### [Records for the task]
──────────────────────────────

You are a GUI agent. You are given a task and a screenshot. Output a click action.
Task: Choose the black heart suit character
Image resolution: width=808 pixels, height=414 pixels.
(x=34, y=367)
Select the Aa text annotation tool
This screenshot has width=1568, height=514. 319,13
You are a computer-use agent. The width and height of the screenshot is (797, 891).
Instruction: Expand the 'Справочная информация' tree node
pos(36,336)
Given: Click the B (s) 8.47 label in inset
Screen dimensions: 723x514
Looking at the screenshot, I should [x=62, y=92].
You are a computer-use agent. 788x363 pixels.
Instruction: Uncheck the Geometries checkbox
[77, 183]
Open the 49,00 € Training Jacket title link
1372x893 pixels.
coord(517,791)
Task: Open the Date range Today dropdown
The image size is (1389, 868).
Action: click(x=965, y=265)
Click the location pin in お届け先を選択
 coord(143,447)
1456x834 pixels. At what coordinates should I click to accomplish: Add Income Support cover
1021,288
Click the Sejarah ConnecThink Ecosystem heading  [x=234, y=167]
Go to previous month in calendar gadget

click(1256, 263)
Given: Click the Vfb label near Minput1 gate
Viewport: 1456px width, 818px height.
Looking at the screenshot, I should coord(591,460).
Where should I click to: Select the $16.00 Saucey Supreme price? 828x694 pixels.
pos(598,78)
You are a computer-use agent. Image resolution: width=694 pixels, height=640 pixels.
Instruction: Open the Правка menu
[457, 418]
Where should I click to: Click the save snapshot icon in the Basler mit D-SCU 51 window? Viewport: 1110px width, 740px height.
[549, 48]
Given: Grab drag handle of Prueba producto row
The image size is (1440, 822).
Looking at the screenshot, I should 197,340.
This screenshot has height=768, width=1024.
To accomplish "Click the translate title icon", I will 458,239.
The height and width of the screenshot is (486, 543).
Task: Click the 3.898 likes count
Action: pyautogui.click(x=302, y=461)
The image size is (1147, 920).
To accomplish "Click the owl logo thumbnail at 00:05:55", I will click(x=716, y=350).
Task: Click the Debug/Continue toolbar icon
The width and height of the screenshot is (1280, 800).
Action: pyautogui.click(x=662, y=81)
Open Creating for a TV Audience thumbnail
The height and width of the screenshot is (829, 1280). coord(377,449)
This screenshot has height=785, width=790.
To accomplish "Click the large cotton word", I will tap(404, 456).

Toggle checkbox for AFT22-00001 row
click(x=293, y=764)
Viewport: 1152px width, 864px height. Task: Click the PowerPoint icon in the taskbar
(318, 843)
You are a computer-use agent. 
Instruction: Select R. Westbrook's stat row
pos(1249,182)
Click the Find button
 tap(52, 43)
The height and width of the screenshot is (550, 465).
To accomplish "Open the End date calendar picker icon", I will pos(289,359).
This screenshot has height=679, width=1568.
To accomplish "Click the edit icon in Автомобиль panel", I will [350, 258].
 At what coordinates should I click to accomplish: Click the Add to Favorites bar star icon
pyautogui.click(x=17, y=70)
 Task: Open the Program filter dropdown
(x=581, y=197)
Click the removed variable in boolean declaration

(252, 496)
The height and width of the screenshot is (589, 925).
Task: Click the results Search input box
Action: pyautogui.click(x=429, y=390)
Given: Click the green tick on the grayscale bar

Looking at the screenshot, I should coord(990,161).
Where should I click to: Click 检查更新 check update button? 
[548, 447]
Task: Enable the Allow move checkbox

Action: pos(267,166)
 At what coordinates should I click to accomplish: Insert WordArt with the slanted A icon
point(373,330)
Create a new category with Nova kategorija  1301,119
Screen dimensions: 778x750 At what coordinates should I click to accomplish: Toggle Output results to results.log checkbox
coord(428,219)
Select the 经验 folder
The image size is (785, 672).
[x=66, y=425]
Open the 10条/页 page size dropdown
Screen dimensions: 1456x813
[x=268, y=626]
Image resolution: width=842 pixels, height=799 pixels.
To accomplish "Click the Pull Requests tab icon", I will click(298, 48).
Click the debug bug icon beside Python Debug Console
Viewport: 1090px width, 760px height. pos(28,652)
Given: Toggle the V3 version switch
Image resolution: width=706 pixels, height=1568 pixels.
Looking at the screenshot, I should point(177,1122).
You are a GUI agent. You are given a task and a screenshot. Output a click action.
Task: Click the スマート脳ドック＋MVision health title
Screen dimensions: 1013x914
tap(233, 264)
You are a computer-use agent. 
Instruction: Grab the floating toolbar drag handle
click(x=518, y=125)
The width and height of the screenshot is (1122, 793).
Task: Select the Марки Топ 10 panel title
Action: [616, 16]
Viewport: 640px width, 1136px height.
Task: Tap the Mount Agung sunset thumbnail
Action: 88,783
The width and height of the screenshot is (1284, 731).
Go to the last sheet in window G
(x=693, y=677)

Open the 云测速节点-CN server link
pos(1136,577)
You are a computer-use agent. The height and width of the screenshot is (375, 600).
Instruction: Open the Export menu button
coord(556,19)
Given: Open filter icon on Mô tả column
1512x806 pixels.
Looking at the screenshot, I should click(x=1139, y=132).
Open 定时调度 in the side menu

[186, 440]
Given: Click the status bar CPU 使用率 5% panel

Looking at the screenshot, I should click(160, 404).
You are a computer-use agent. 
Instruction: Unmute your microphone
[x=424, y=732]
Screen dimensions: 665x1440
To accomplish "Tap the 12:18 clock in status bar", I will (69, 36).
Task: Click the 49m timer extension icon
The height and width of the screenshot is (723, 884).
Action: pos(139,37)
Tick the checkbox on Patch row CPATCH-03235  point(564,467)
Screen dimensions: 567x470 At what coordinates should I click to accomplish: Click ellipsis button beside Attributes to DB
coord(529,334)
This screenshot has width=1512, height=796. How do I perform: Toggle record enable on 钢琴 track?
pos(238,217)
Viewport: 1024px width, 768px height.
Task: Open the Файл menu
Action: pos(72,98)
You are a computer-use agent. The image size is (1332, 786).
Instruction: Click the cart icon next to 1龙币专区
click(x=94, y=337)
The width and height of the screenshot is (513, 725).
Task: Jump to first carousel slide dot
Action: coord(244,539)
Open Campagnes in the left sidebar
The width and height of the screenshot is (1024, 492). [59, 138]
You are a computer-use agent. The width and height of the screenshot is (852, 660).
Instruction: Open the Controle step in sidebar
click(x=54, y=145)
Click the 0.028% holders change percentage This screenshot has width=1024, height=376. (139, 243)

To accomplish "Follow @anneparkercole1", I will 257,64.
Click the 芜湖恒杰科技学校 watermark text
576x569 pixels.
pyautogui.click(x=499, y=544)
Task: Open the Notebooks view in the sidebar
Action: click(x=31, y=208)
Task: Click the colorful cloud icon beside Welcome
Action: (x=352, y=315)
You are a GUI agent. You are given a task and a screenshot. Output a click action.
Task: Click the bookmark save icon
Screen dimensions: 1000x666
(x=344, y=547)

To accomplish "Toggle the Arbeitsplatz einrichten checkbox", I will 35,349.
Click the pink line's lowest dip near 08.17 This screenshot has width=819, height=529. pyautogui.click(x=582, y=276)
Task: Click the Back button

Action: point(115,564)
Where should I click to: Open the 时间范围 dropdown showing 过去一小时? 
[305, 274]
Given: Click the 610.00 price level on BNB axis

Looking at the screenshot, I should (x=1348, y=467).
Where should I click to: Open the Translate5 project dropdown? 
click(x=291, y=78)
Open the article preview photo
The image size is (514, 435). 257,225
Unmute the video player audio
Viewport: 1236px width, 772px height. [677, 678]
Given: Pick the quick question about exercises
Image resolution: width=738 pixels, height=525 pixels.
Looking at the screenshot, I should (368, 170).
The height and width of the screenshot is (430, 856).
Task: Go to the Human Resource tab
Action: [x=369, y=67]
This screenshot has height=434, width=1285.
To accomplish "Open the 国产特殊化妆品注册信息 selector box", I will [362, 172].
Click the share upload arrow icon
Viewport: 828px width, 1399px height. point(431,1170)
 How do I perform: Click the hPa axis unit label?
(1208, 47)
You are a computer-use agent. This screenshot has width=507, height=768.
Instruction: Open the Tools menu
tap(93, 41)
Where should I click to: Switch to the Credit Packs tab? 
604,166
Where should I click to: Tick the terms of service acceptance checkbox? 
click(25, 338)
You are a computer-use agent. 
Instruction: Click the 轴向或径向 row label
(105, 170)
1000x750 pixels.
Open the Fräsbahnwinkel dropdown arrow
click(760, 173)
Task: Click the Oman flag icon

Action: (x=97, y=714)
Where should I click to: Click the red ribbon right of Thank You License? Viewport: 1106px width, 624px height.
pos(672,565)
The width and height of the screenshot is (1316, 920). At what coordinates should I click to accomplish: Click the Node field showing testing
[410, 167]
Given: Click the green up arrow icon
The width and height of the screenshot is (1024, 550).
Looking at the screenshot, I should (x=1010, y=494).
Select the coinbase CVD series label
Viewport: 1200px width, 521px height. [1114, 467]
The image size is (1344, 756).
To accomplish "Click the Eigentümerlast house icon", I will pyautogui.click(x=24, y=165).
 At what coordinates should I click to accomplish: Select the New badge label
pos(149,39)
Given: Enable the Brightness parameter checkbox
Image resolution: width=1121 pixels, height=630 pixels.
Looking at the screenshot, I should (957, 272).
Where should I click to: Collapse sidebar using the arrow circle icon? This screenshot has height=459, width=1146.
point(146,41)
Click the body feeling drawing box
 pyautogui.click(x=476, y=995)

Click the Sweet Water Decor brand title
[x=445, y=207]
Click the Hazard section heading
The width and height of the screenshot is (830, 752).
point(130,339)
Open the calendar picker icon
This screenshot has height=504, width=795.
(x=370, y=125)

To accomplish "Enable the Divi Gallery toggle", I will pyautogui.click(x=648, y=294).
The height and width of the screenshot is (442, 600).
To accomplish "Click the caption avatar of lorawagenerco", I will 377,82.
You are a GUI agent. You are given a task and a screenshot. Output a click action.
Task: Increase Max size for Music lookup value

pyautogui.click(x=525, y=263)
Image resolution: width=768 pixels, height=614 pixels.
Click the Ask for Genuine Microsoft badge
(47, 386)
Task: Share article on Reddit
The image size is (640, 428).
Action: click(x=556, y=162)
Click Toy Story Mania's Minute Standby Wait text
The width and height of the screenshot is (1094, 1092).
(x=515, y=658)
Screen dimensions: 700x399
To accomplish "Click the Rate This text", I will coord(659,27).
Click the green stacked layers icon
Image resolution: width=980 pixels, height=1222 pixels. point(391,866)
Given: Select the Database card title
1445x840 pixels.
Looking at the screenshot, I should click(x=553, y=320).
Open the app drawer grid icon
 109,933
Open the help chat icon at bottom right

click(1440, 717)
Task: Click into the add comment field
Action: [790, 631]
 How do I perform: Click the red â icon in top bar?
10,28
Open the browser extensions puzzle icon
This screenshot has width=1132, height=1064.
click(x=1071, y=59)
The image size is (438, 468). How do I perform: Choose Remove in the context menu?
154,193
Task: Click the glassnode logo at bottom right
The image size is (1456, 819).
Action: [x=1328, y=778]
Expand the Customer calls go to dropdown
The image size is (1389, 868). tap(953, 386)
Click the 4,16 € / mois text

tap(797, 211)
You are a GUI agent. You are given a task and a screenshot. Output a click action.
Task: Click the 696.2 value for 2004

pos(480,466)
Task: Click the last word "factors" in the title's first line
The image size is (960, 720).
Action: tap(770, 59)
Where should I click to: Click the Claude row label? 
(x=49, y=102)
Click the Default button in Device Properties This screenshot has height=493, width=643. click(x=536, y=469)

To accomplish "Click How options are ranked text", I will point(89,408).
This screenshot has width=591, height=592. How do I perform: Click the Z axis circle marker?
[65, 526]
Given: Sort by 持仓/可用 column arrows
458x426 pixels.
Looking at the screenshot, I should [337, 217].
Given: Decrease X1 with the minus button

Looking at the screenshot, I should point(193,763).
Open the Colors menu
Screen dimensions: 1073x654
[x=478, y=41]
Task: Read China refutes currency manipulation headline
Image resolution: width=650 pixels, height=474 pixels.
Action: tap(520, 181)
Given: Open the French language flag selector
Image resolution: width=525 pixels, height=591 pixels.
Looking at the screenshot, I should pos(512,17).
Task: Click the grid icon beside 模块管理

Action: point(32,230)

──────────────────────────────

Starting at the first line of the records, print each line exactly, stopping after the line that contains "is (797, 891).".

### [Solution for this problem]
You are a GUI agent. You are given a task and a screenshot. Output a click action.
Task: Choose the black heart suit character
Image resolution: width=808 pixels, height=414 pixels.
(x=34, y=367)
Select the Aa text annotation tool
This screenshot has width=1568, height=514. 319,13
You are a computer-use agent. The width and height of the screenshot is (797, 891).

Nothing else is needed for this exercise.